Oxybutynin may help women who are unable to get hormone therapy due to cancer risk.
For many menopausal women and breast cancer survivors, hot flashes are par for the course.
They bring on sudden feelings of intense warmth, typically around the face, neck, and chest. They can be extremely uncomfortable and cause fatigue, irritability, and lack of focus during the day.
Hormone replacement therapy has long been considered to be the most effective way to manage hot flashes. However, for many women hormone therapy is not an option.
Women with certain medical histories, especially breast cancer survivors and those with a history of blood clots, are not recommended to get hormone therapy.
Now, women have another treatment option to treat their hot flashes, according to researchers from the Mayo Clinic.
New research suggests the drug oxybutynin effectively reduces the frequency and intensity of hot flashes in women who cannot take hormone replacement therapy, according to presenters at the 2018 San Antonio Breast Cancer Symposium early December.
To measure the effectiveness of oxybutynin, the researchers studied 150 women who had experienced at least 28 hot flashes per week for at least a month. The women were then randomized and received either 2.5 mg of oxybutynin twice a day, 2.5 mg twice a day for a week with a subsequent increase to 5 mg twice a day, or a placebo.
The group then completed weekly questionnaires that included details about their hot flashes and overall quality of life.
The research team found that the women who took oxybutynin experienced significantly fewer hot flashes than the women who took the placebo.
Furthermore, the women on both oxybutynin doses reported improvements in their overall quality of life — specifically with sleep, work, leisure activities, and social activities.
Oxybutynin is not a new drug. The medication has actually been around since the 1970s and was traditionally used to treat bladder incontinence.
“We have known for many years from observational reports that it seems to reduce sweating but this is the first study which evaluated this claim in a prospective clinical trial,” Dr. Steve Vasilev, a gynecologic oncologist and medical director of Integrative Gynecologic Oncology at John Wayne Cancer Institute at Providence Saint John’s Health Center, said.
Although doctors do not completely understand what causes hot flashes, they may be related to blood vessels near the skin spasming and then widening in an unregulated way. This causes higher blood flow at the skin and, therefore, heat and sweating, according to Vasilev.
Oxybutynin is an anti-cholinergic agent, which helps inhibit neurotransmitters in the brain. It works by reducing these spasms in the muscle cells that are located within the blood vessels, which ultimately reduces sweating.
Hormone replacement therapy — which uses estrogen and progesterone to stabilize hormone levels — has been the mainstay for treating hot flashes.

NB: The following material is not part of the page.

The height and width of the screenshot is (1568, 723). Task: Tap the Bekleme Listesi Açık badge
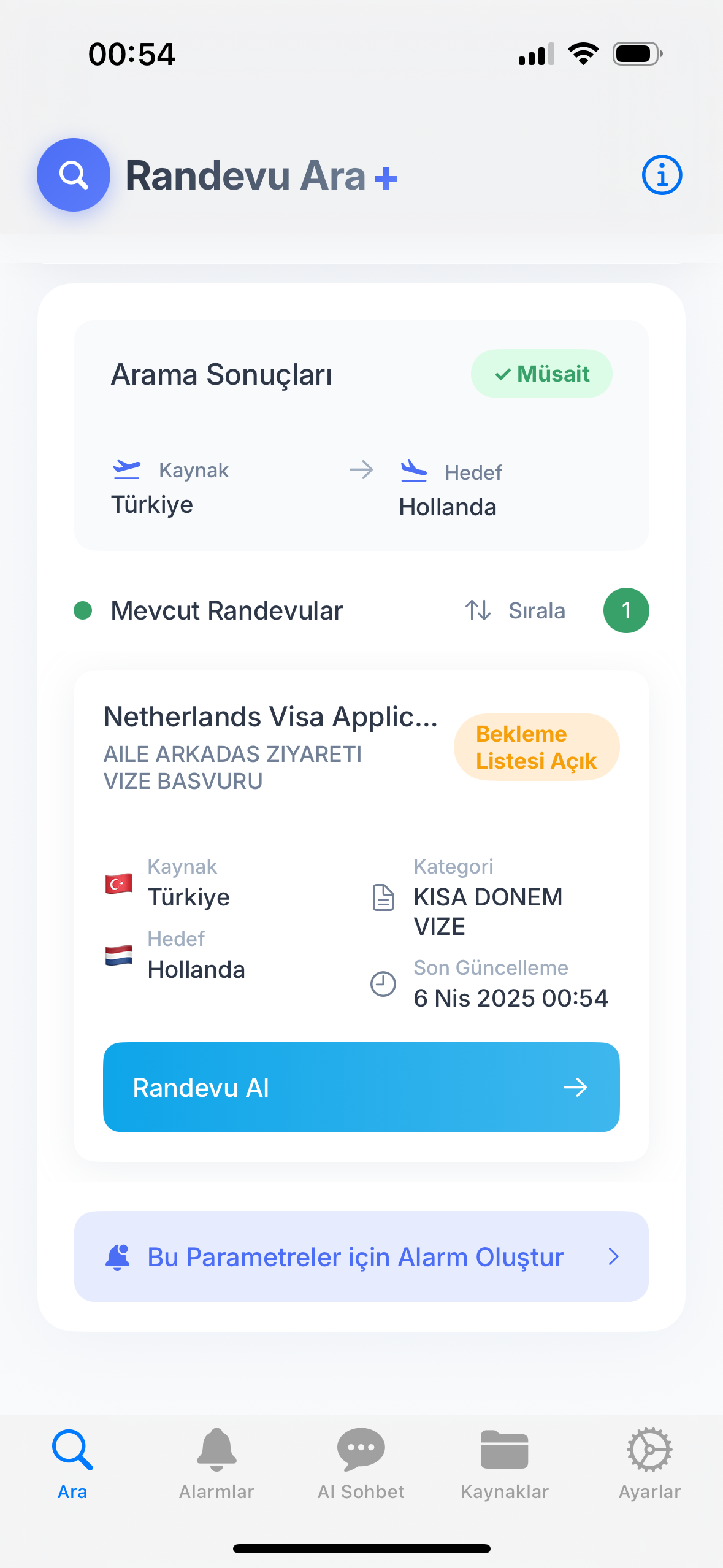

Unfortunately, breast cancer survivors cannot take hormone replacement therapy. Estrogen can cause breast cancer to develop and proliferate in those who have estrogen receptor-positive tumors.
“For patients who have a history of cancer (breast, uterine), thrombotic disease (blood clots), cardiac or liver disease, or who have had a stroke — these treatments are contraindicated,” Dr. Kecia Gaither, a double board-certified physician in OB/GYN and Maternal Fetal Medicine at NYC Health + Hospitals/Lincoln, said.
Given the findings from this study, oxybutynin may offer certain patients another viable option for treating their hot flashes, Gaither added.
Like any medication, oxybutynin has its side effects.
“The ‘anti-cholinergic’ effect means it can cause dry mouth, interfere with intestinal function, and, most importantly, can be a problem in patients with narrow angle glaucoma (an eye disorder),” Vasilev explained.
It can also be dangerous if mixed with other anti-cholinergic medications and some herbal supplements, Vasilev warned. It’s crucial to discuss your medications with your doctor before using oxybutynin.
Lastly, there’s some concern that oxybutynin may lead to cognitive decline. According to some health experts, it’s best to use the drug as a short-term solution.
In general, doctors recommend making a few lifestyle changes before starting any medications.
Try identifying what’s causing your hot flashes so you can avoid them. For example, spicy foods, alcoholic beverages, and cigarettes are known to trigger hot flashes in many women. If this is the case, try to eat a well-balanced diet and cut back on smoking.
Stress is also thought to be a major cause of hot flashes. Vasilev recommends exercising regularly and focusing on relaxation methods, such as yoga or meditation.
There is no one-size-fits-all method to managing hot flashes. Every body responds to treatments and methods differently.
Before starting a treatment plan, talk to your healthcare provider about your symptoms, medical history, and goals.
There are a lot of options out there for keeping hot flashes at bay, and your doctor can help you choose a path that’s ideal for you.
Women have another treatment option to treat their hot flashes in addition to hormone therapy, according to researchers from the Mayo Clinic.
This means women who have gone through breast cancer or have other medical conditions that keep them from hormone therapy have another option for relief.
The drug oxybutynin effectively reduces the frequency and intensity of hot flashes in women, suggests new research that was presented at the 2018 San Antonio Breast Cancer Symposium early December.